Although the Socialist Party won 120 of the 230 seats in Parliament, enough to guarantee the approval of most of its projects without needing the support of the other parties, the prime minister said that this will be “a majority of parliamentary, political and social dialogue”. .
“The absolute majority granted to us does not mean absolute power. On the contrary, the absolute majority corresponds to an absolute responsibility for those who govern: the absence of alibis and excuses”, stressed Costa in his inaugural speech.
The prime minister also said that stability is not synonymous with immobility, and that ambition is needed to carry out important projects.
“We have an obligation to take advantage of stability to anticipate uncertainty,” he added.
In his speech at the inauguration ceremony of the new government, the President of the Republic, Marcelo Rebelo de Sousa, left a message for the prime minister about the additional responsibilities brought by the expressive majority in Parliament.
“They didn’t give him absolute power, nor majority dictatorship”, said the head of state, noting that “all dialogues of national interest fit”.
Rebelo de Sousa’s words are a kind of alert for the Executive, since one of the presidential prerogatives in the Portuguese system is the power to dismiss the prime minister, dissolve Parliament and call new elections.
Dubbed the “atomic bomb” in the country’s political life, the measure was used by the president in November. After the then Socialist minority government failed to pass the 2022 Budget, the head of state called for early elections to bring the country out of political impasse.
Faced with speculation that António Costa could leave the post of prime minister in 2024 – before the end of the legislature, in October 2026 – to take up a post in the European Union, the president made it clear that he would not accept that the Socialists nominate a replacement. .
“They gave a majority to a party, but also to a man,” said the head of state. “Now that you’ve won for four and a half years, I’m sure you know that this face that won can hardly be replaced by anyone else.”
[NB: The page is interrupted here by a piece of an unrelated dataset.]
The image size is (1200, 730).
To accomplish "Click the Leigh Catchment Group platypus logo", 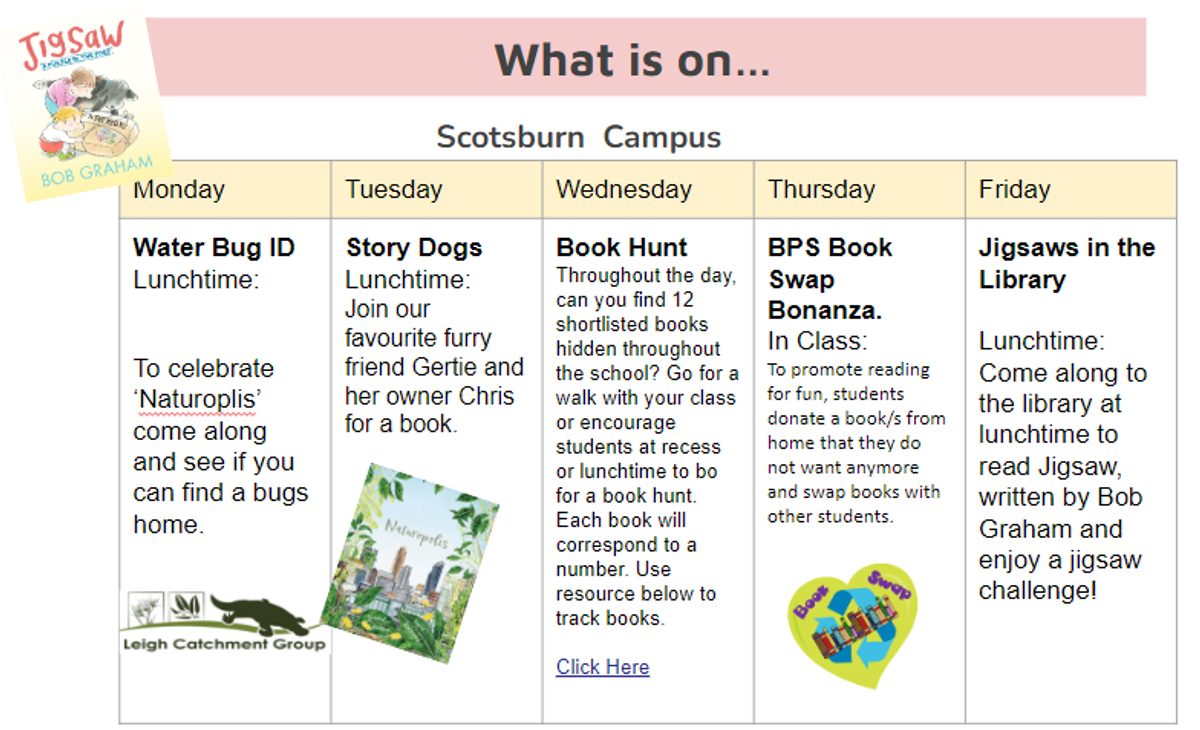I will [x=222, y=622].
There are precedents in Portuguese democracy that make the matter a matter of attention. In July 2004, the then Prime Minister José Manuel Durão Barroso resigned from his post to take up the post of President of the European Commission.
The current legislative agenda will not be long in gear. António Costa should present his government program to the deputies next Friday (1st).
The first session of the new composition of Parliament took place the day before the government took office, last Tuesday (29).
Elected president of the Assembly of the Republic, the socialist Augusto Santos Silva,
recently left the post of Minister of Foreign Affairs, he said that he will exercise the new position – the second in the hierarchy of the State – in an “impartial, contained and unifying” way.
Without directly mentioning the name of the radical right party Chega, which elected 12 deputies and won the position of third largest party in Parliament, the former chancellor left a warning about what he will not tolerate among parliamentarians.
“The speech that has no place here will be hate speech, which insults the other who is different and who discriminates, whatever the reason for the discrimination,” he said.
The inauguration of the new government ended up happening five weeks later than expected. The delay was motivated by problems related to the votes of Portuguese residing abroad.
Voting among emigrants in European countries had to be redone. Although only two parliamentary seats were at stake — something insufficient to change the absolute majority of the PS —, the Assembly’s inauguration was only possible with all the results determined.